Наследники чужих судеб - Ольга Геннадьевна Володарская

— Чур ушастого бандита с собой не брать. — Васька уже искусал его ноги, желая с ними поиграть.
— Он сейчас угомонится. — И положила котенка на печку.
Разлив остатки шампанского по стаканам, Зорин передислоцировался в комнату, которую в советское время, скорее всего, называли залом. В ней имелся главный его атрибут — телевизор. Еще стенка с книжным шкафом и посудным, в нем сервизы и хрустальные вазы. На диване плюшевое покрывало с оленями. Кровать застелена другим, более нежным. На двух окнах шторы с цветами и оборками. Полупрозрачные, от солнца не защищающие, только, как сказала бы тетка Кира, от ошалелых мух. Примерно такая же обстановка была в их зале. Но в этом имелась своя изюминка, а именно — старинные часы. Они стояли на страже границы между кухней и комнатой для отдыха у телевизора.
— Тиканье спать не мешает? — спросил Миша, поняв, что Оля облюбовала для себя именно зал.
— С детства к нему привыкла.
Она включила телевизор, выбрав какую-то музыкальную программу. Когда уселась на диван, полы кимоно разъехались, и Мишаня увидел подол сорочки. Она была пудрового цвета, и он шел Оле даже больше, чем шоколадный. Она вообще оказалась красавицей. Тонкая, изящная, с горделивой шеей, нежным профилем, чистой кожей. Он помнил ее другой. Скорее интересной, чем симпатичной. Эти большие уши, раскосые глаза, крупные зубы… Тогда они были ей как будто велики. И зубы, и уши, и глаза. Вроде бы похожа на тетку, но у той все ладно, а у этой… Словно не тому лицу черты достались. На широком бы они смотрелись гармонично, но не на Олиной мордочке.
— Ты очень красивая, — тихо сказал Миша. Не смог сдержаться и выпалил такой избитый комплимент. Но что с него взять, косноязычного?
— Спасибо, — просто ответила она.
— Если бы мы не были в детстве знакомы, я, наверное, не осмелился бы к тебе подойти.

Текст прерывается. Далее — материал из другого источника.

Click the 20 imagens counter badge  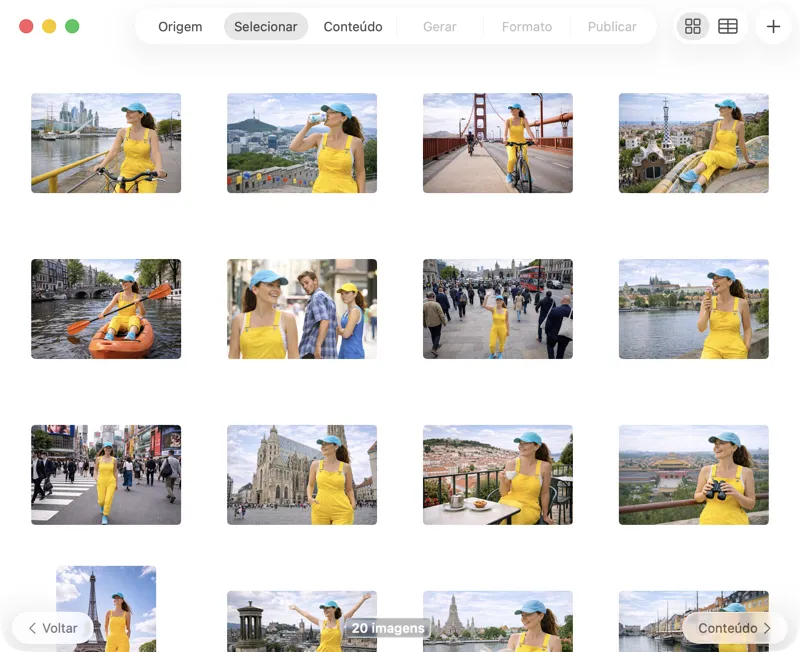[389, 628]
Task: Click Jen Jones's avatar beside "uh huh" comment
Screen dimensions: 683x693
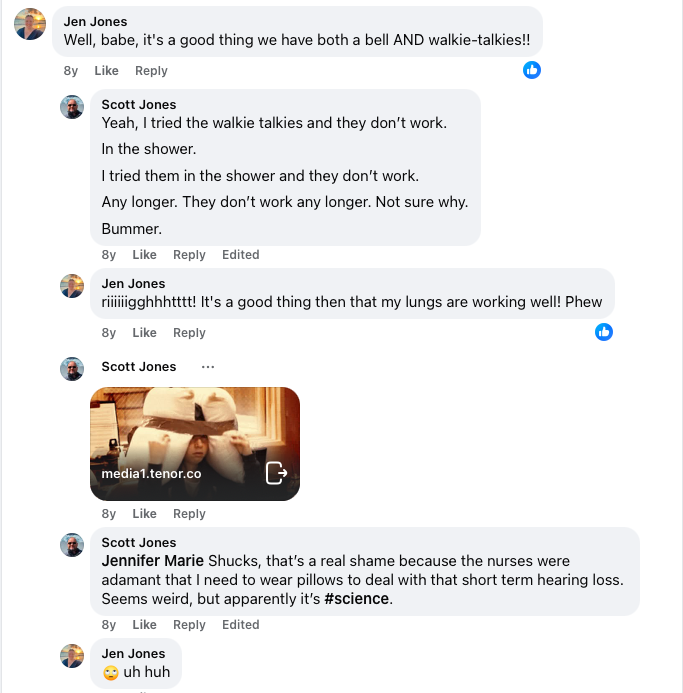Action: point(72,656)
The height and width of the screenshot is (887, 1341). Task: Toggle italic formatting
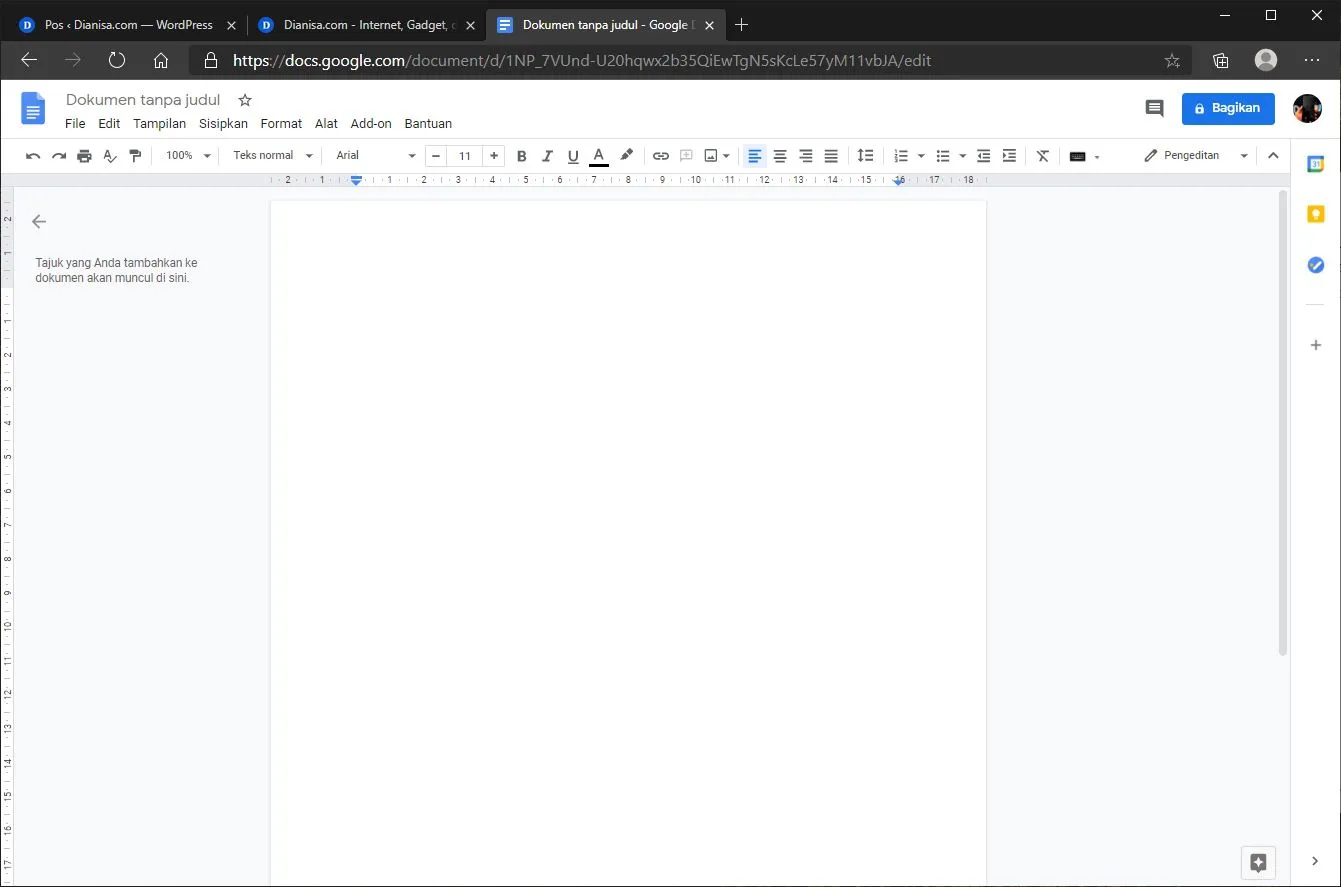[x=547, y=156]
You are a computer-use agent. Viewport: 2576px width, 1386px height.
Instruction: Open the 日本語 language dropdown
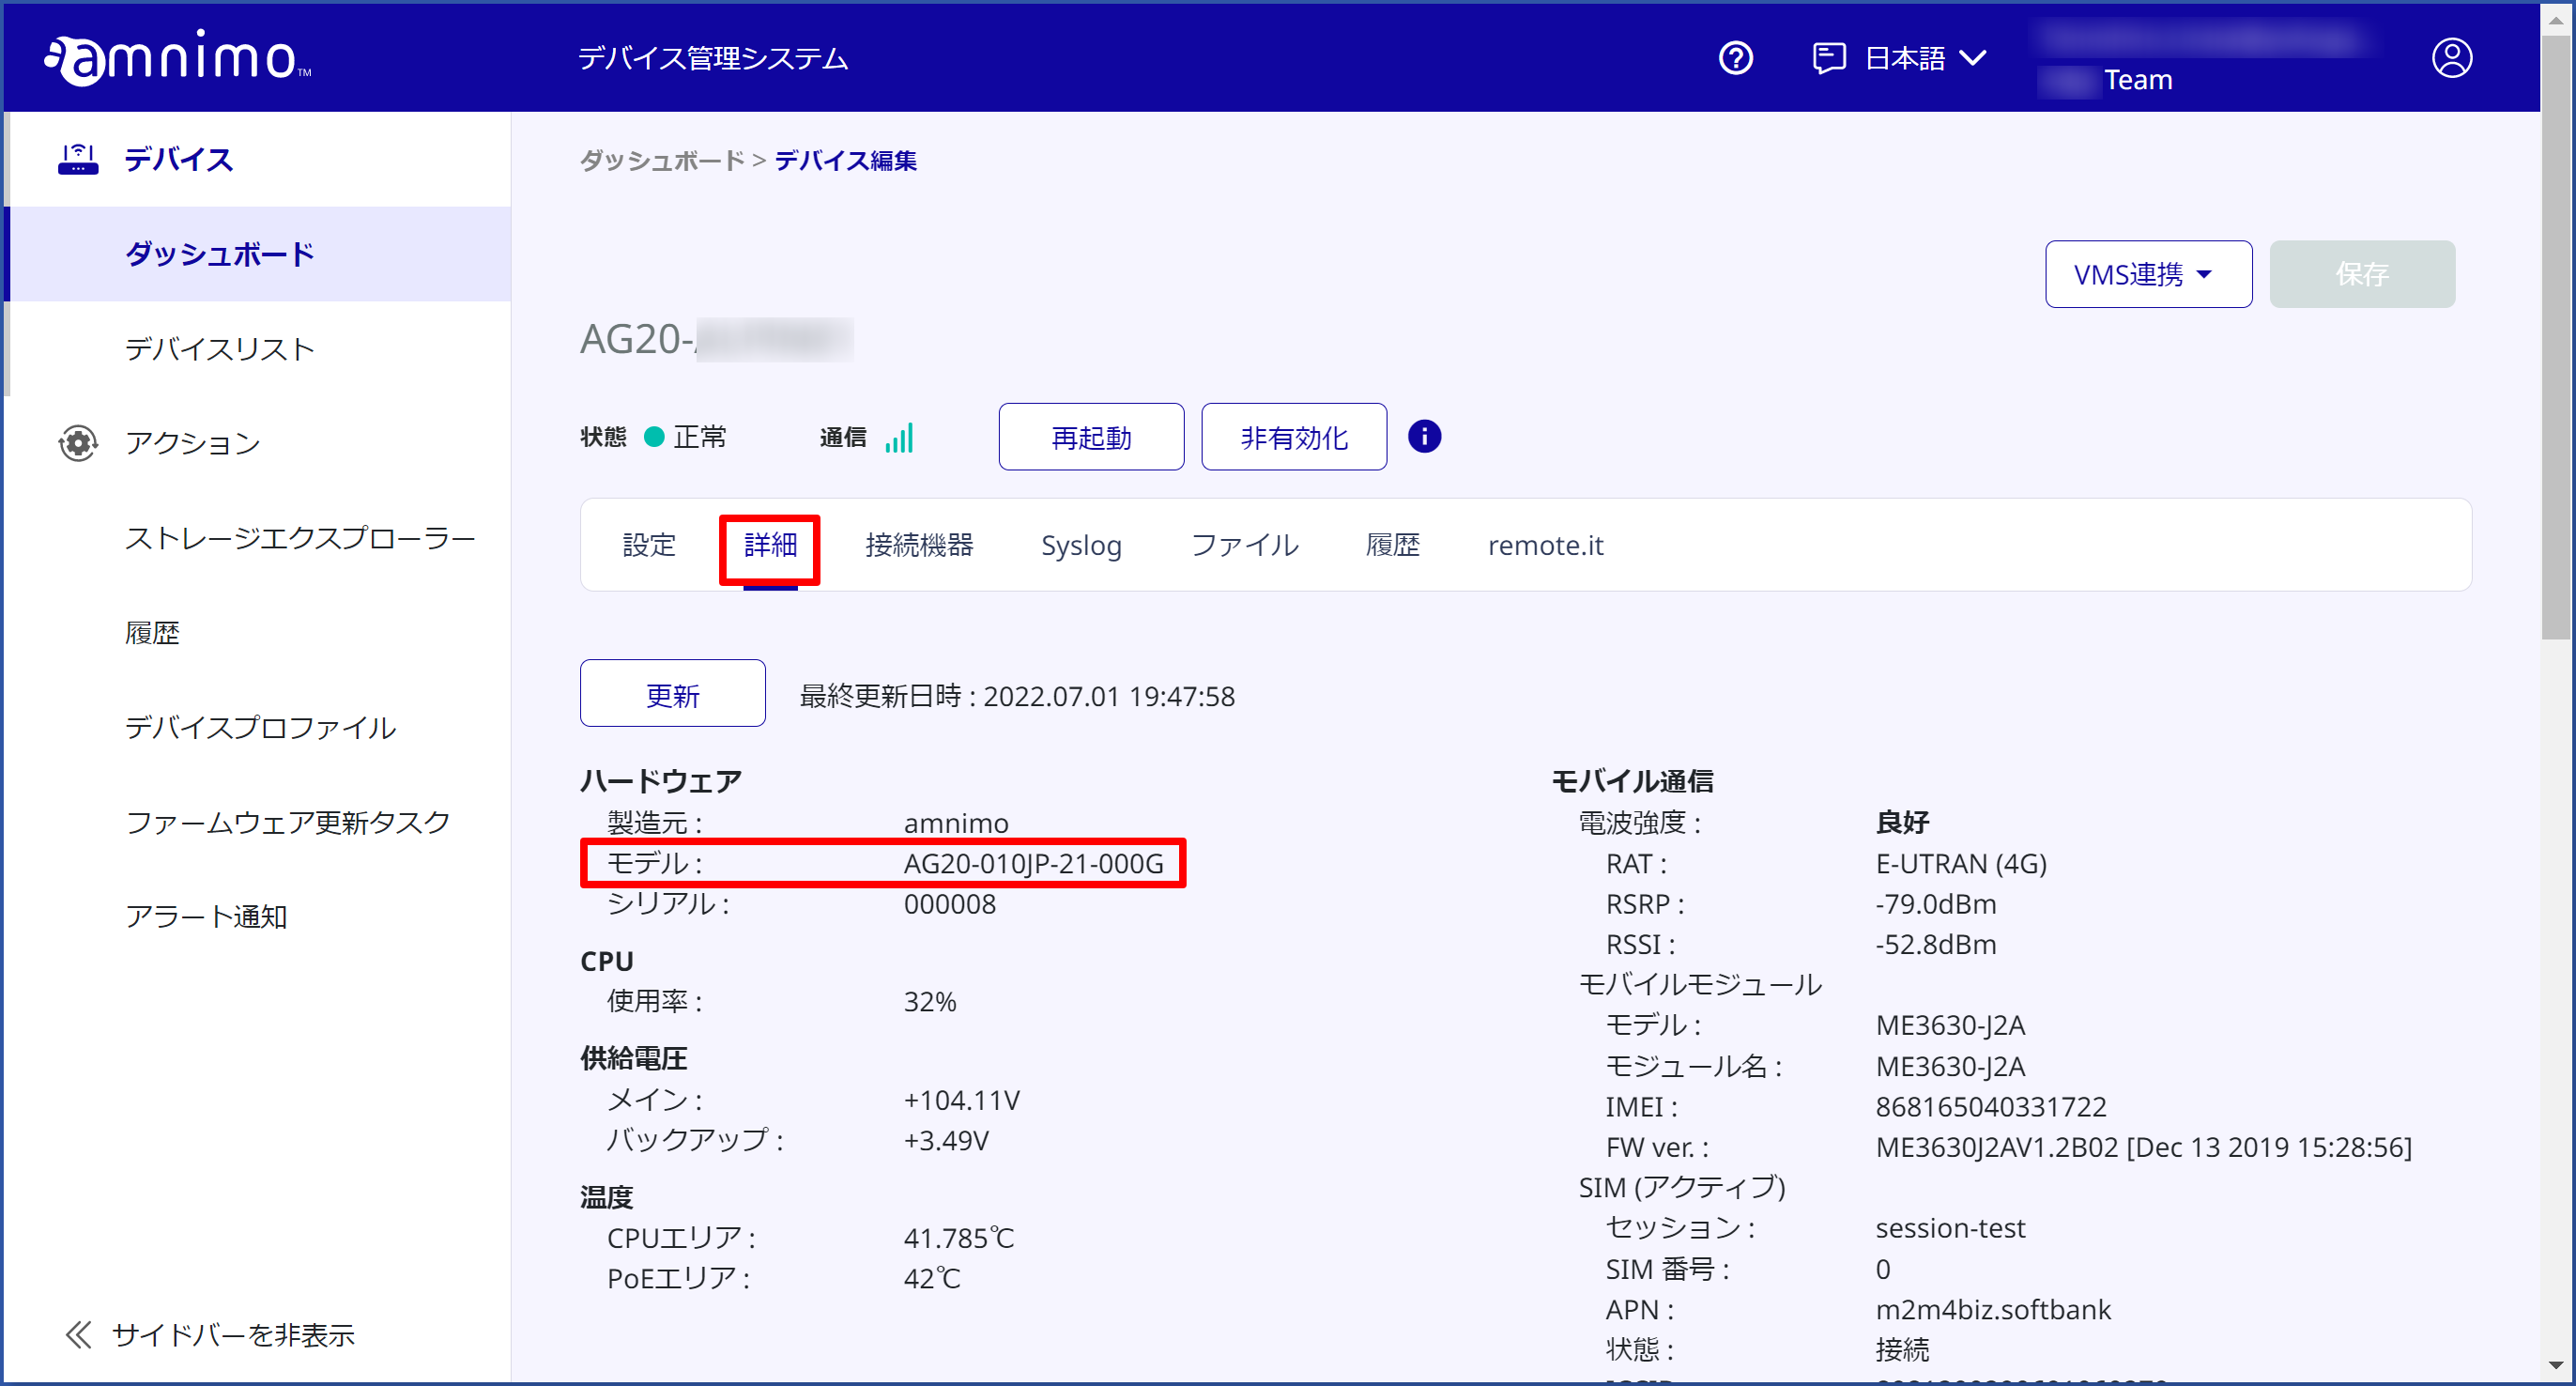click(1925, 58)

— Разве я выгляжу неприступной?
— Скорее самодостаточной. Ты как будто совсем не заинтересована в знакомствах и плевать хочешь на то, какое впечатление производишь на мужчин.

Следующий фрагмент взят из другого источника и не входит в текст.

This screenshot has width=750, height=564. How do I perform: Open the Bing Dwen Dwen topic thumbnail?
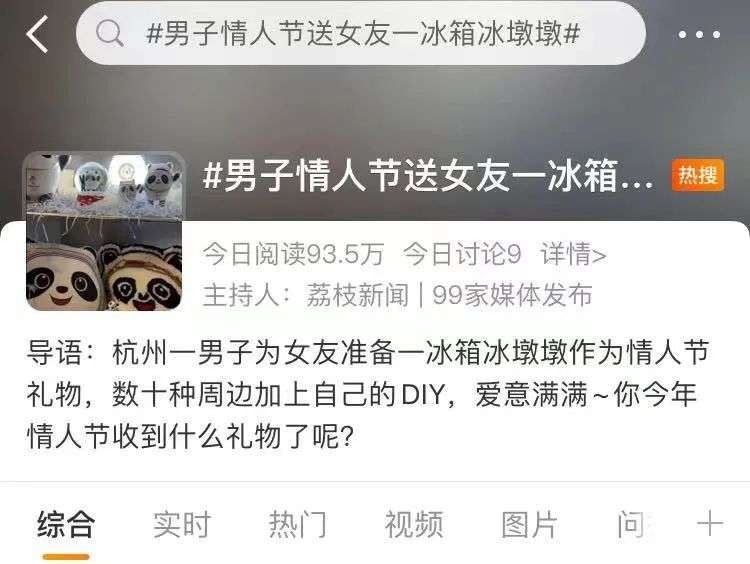[x=104, y=231]
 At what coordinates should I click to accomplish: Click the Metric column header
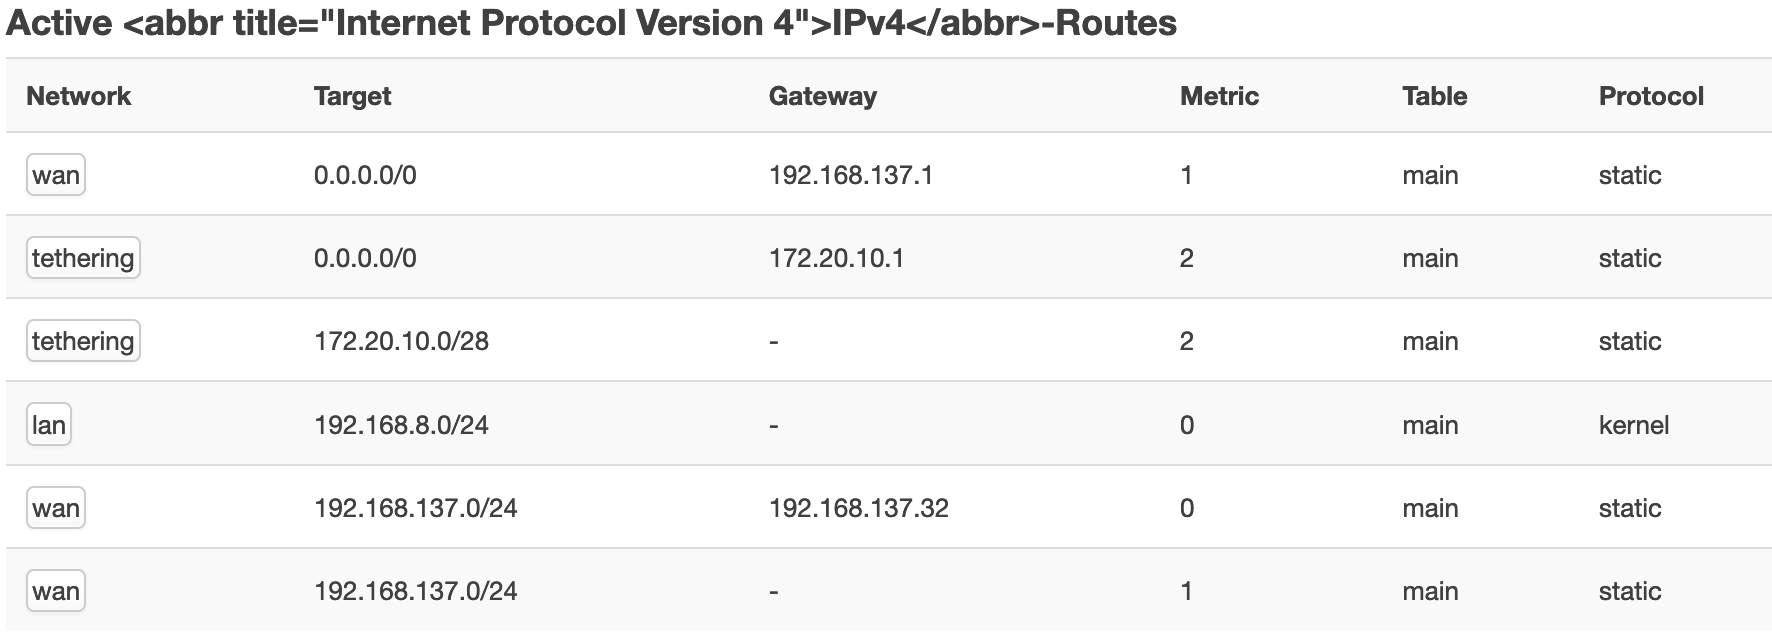(x=1219, y=96)
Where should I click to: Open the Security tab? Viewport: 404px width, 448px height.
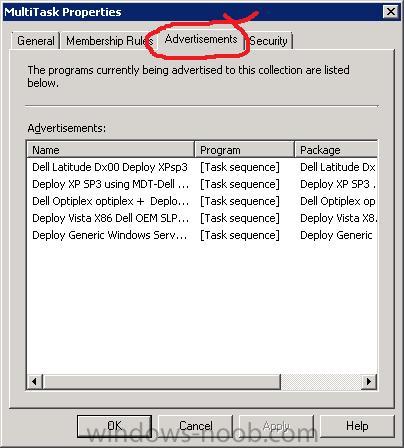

— От кого-то я уже это слышала, — пробормотала она. — Но ты ошибаешься. Мне не плевать, какое впечатление я произвожу на тебя.
Зорин обнял Олю за талию, притянул к себе. Он давно желал ее, но не хотел торопить события.
— Только поцелую, — прошептал он, усадив ее себе на колени.
Оля не сопротивлялась. Она подавалась к нему телом, тянулась губами, ее сердце сильно колотилось, а руки чуть дрожали, когда она обвивала ими его шею.
Они целовались так долго, что заболели губы. Но Миша боялся переступить грань. Что, если Оля не готова к следующему шагу? Ее тело — да, а разум нет…
Зорин готов был остановиться на касании губами ее шеи. Он даже руки на ее грудь не опускал, а лишь гладил ключицы, но Оля все решила за него. Встав с Мишиных колен, она отошла на шаг и развязала пояс кимоно. Оно распахнулось, явив его взгляду сорочку пудрового цвета. Легкую, воздушную, подчеркивающую все изгибы ее изящного тела.
Халат был сброшен в следующую секунду. Он полетел на кресло, стоящее в уголке.
И вот Оля стоит перед ним в одной невесомой сорочке на тонюсеньких бретельках. Через ткань проступают горошинки сосков. Она так красива, что дыхание замирает.
— Ты похожа на сон, — умудряется вытолкнуть из себя слова Зорин.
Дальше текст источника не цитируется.